La Micro du Lac fait partie des institutions du Saguenay – au même titre que les là et les Tremblay. Cette semaine, on s’intéresse à une autre légende de la région : le fameux Vire-Capot. Sur le marché depuis maintenant 18 ans, cette blonde s’affiche comme une des meilleures dans le style au Québec. Une blonde puissante et rafraichissante qui mérite sa place dans les ligues majeurs de la pintabilité.
Une bière blonde à deux couleurs politiques
La bière Vire-Capot de la Microbrasserie du Lac Saint-Jean rend hommage à Joseph-Ludger (Jos) Girard, une figure politique marquante de la région du Lac-Saint-Jean au début du 20e siècle. Avocat de formation, Girard a été député fédéral conservateur dans les années 1910 avant de faire le saut vers la scène provinciale en tant que député libéral. Ce changement de parti — peu commun à l’époque — lui a valu le surnom de « vire-capot », en référence à son manteau d’étoffe du pays qu’il aurait retourné symboliquement pour illustrer sa volte-face politique.
Cette anecdote est devenue un clin d’œil identitaire au Lac-Saint-Jean, et la microbrasserie a choisi de la souligner en nommant une de ses bières en son honneur. La Vire-Capot incarne ainsi une part du folklore politique régional tout en s’inscrivant dans la volonté de la brasserie de créer des produits ancrés dans leur territoire, autant par le goût que par l’histoire.

Blonde Ale (Golden Ale – Other) – 5.5 % alc./vol.
Micro du Lac
📍 Saint-Gédéon, Québec
Revue de bière
👀 Apparence
Dans le verre, la robe est légèrement voilée, coiffée d’une bonne mousse qui tient bien la route. Rien de flamboyant, mais une belle promesse de fraîcheur.
👃 Nez
Au nez, c’est subtil et agréable : pain frais, céréales grillées, avec une petite touche florale et une timide effluve fruitée – on pense à la pomme verte, ou peut-être à la poire.
👅 Goût
Douce et ronde. Sucrée et vive en bouche dès la première gorgée, la Vire-Capot attaque en force avec des notes de miel et de trèfle. Après quelques secondes, vous sentirez une amertume chaleureuse en arrière-plan et une finale sucrée et levurée, ni trop persistante ni trop brusque.

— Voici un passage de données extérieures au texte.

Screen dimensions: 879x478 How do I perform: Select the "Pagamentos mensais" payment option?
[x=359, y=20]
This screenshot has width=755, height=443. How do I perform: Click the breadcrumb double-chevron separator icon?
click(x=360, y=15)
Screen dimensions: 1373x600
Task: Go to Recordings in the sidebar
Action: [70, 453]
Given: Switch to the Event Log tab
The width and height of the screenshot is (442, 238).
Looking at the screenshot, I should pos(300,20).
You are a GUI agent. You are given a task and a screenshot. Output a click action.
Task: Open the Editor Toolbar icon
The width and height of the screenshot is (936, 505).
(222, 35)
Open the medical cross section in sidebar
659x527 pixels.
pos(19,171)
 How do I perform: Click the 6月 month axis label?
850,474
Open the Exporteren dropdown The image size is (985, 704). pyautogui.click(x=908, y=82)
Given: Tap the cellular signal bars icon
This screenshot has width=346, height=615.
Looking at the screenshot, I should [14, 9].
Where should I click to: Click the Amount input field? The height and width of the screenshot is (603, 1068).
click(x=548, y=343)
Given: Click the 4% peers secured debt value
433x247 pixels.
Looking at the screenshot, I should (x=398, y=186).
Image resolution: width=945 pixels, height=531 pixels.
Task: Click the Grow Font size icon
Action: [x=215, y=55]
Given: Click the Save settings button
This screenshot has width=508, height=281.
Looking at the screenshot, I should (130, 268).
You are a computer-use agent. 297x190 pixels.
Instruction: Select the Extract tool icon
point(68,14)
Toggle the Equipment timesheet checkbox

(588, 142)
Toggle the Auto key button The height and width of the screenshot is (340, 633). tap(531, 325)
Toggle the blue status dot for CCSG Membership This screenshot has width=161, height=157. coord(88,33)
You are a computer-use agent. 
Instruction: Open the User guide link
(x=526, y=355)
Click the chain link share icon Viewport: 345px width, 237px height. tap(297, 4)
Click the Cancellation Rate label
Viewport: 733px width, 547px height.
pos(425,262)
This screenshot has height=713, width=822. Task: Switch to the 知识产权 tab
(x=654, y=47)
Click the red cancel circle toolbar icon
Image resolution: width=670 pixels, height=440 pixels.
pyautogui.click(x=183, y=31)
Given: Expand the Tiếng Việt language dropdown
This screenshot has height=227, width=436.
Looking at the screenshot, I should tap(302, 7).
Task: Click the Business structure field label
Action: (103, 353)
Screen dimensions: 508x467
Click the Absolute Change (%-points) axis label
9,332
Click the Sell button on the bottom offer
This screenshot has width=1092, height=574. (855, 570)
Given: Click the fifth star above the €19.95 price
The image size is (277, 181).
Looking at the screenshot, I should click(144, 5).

Vient ensuite une petite amertume herbacée qui rappelle le foin ou la pelouse fraîchement coupée – rien de trop houblonné, mais assez pour équilibrer l’ensemble. Quelques saveurs de croûte de pain et un soupçon fruité complètent le portrait.
👄 Texture
La texture est souple et légère, légèrement effervescente. Elle ne cherche pas à impressionner mais à se faire prolonger avec une seconde pinte. Le genre de bière qui ne vole pas la vedette, mais qu’on redemande sans même s’en rendre compte.
En conclusion
La Vire-Capot, c’est la bière saguenéenne de l’unité nationale : assez complexe pour plaire aux curieux, assez facile pour séduire les nouveaux venus. On ne la choisit pas pour son exubérance, mais pour son équilibre, et son goût réconfortant. Un choix avisé pour une terrasse estivale, un BBQ en bonne compagnie, ou un débat politique de fin de soirée.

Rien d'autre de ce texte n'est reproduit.